* [PROBLEM DESCRIPTION] In the entries below, swap "upgrade button" for "upgrade link" in everything from the line containing "Click the Улучшить upgrade button" down to the line containing "click(x=1155, y=78)", leaving the rest of those lines unchanged. Give back only those lines, without the pictures.

--- Start of RECORDS PROVIDED ---

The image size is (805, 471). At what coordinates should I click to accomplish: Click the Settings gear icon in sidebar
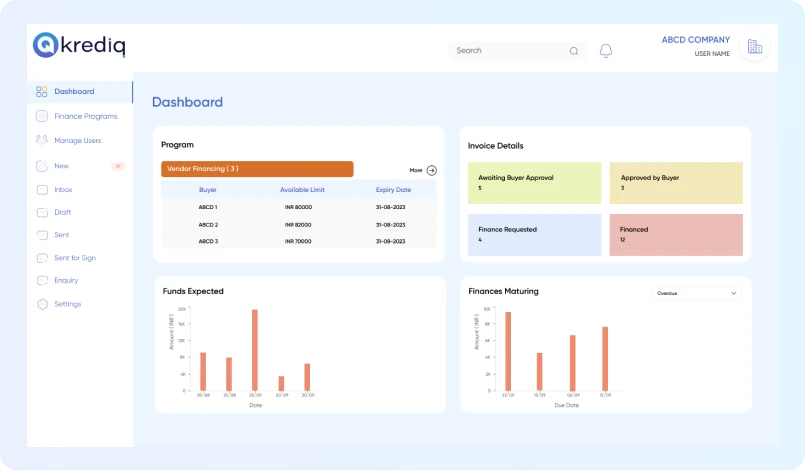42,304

--- End of RECORDS PROVIDED ---
--- Start of RECORDS PROVIDED ---

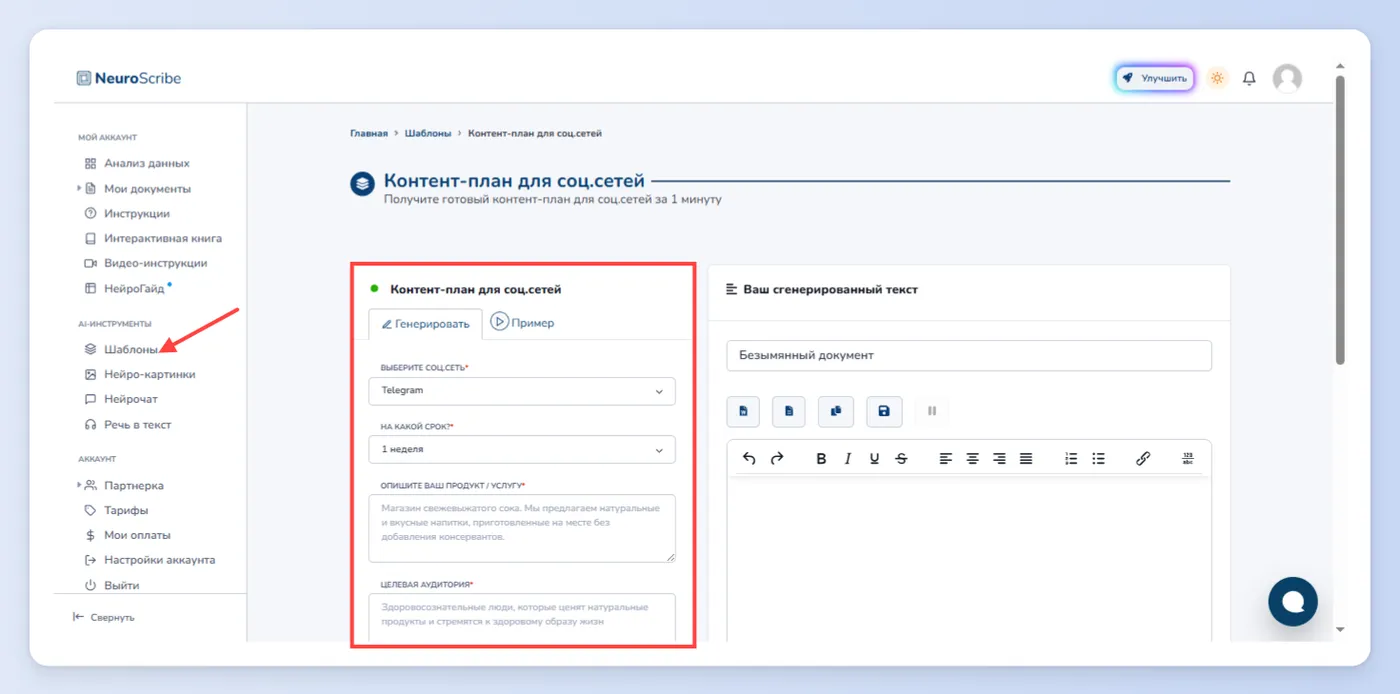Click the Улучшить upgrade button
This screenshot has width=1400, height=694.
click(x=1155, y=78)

--- End of RECORDS PROVIDED ---
--- Start of RECORDS PROVIDED ---

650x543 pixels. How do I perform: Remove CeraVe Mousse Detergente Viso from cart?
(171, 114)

--- End of RECORDS PROVIDED ---

* [RESPONSE TO THIS TASK]
Click the Улучшить upgrade link
This screenshot has width=1400, height=694.
click(x=1155, y=78)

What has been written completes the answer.